--- WORK INSTRUCTION ---
Transcribe every entry word for word, but drop the pictures.

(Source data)
-=-=-=-=-

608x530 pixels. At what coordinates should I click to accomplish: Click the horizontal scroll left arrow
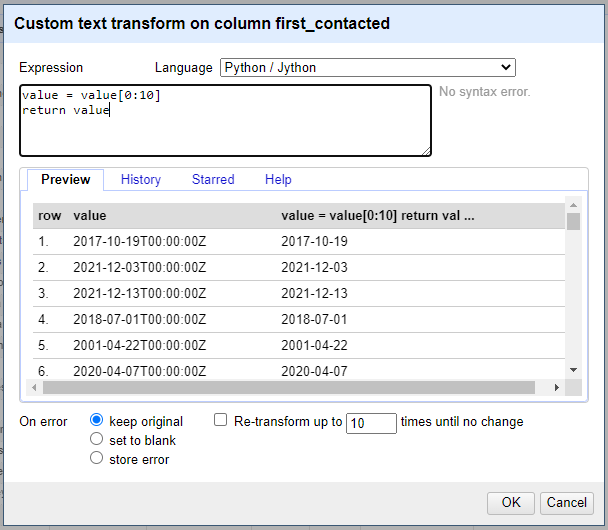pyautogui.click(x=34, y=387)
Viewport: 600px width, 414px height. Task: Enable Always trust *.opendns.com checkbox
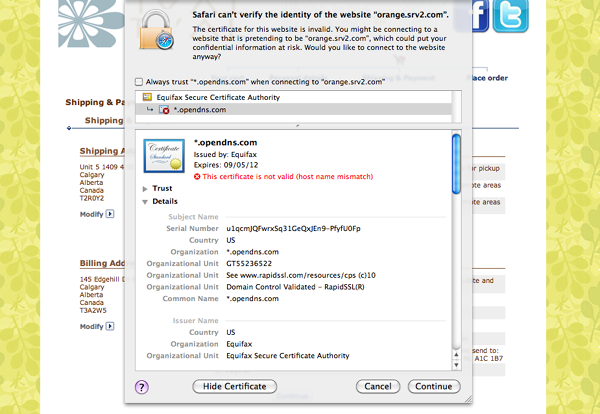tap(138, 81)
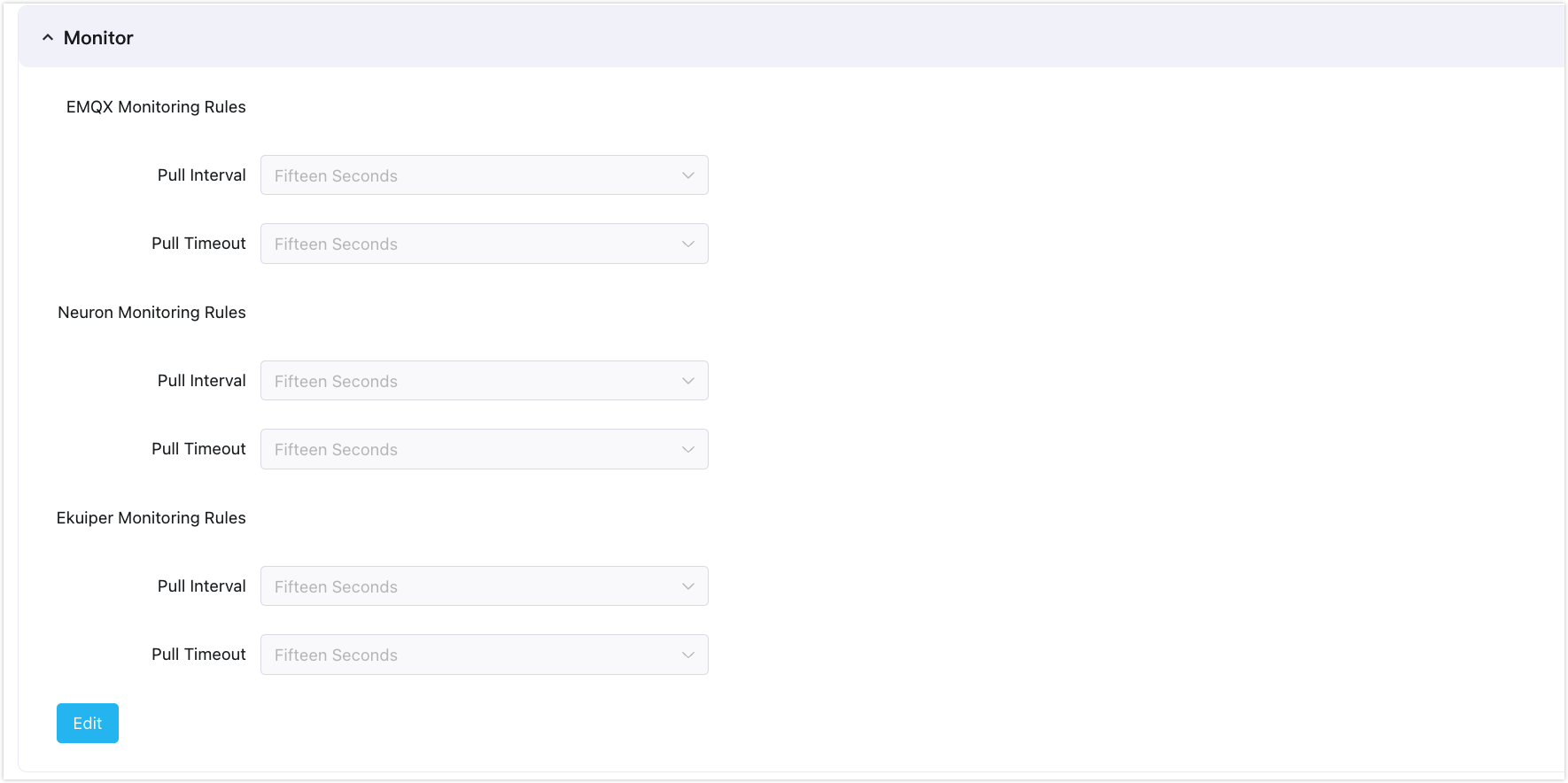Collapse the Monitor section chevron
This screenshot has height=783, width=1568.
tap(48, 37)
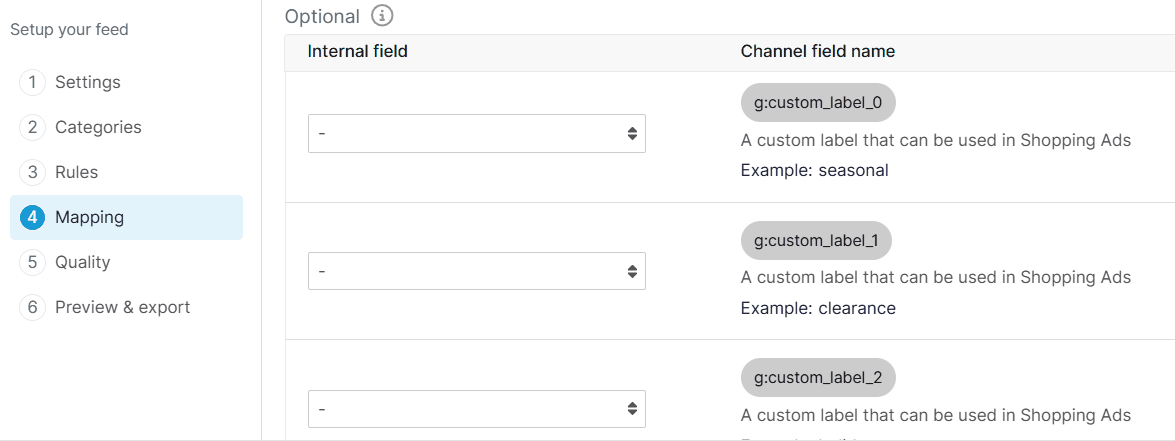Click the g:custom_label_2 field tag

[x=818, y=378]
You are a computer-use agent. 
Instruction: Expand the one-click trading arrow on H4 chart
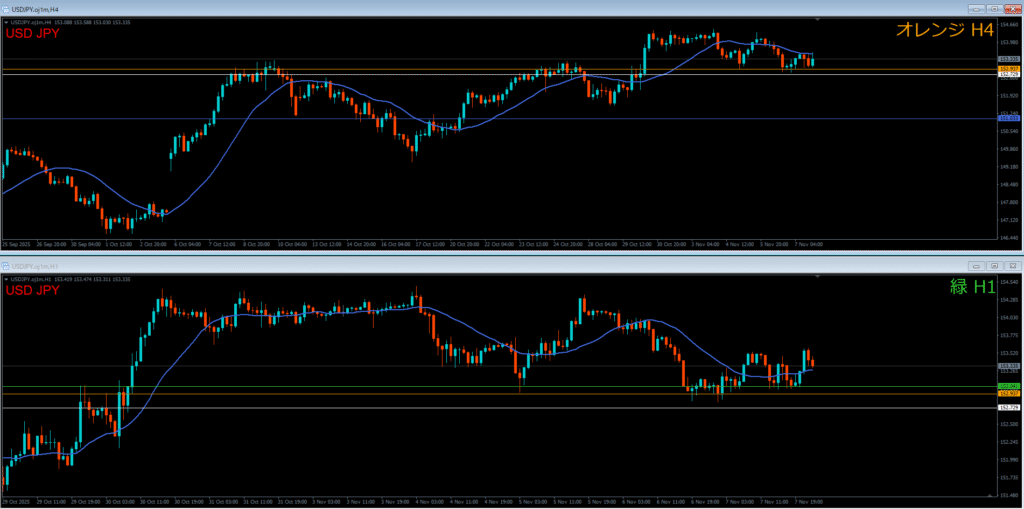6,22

-=-=-=-=-

--- SOLUTION TO THE PROBLEM ---
608x530 pixels. At what coordinates should I click to accomplish: Click the horizontal scroll left arrow
pyautogui.click(x=34, y=387)
Viewport: 600px width, 414px height. Task: Enable Always trust *.opendns.com checkbox
tap(138, 81)
Collapse the Monitor section chevron
This screenshot has height=783, width=1568.
tap(48, 37)
Click the g:custom_label_2 field tag

[x=818, y=378]
You are a computer-use agent. 
Instruction: Expand the one-click trading arrow on H4 chart
6,22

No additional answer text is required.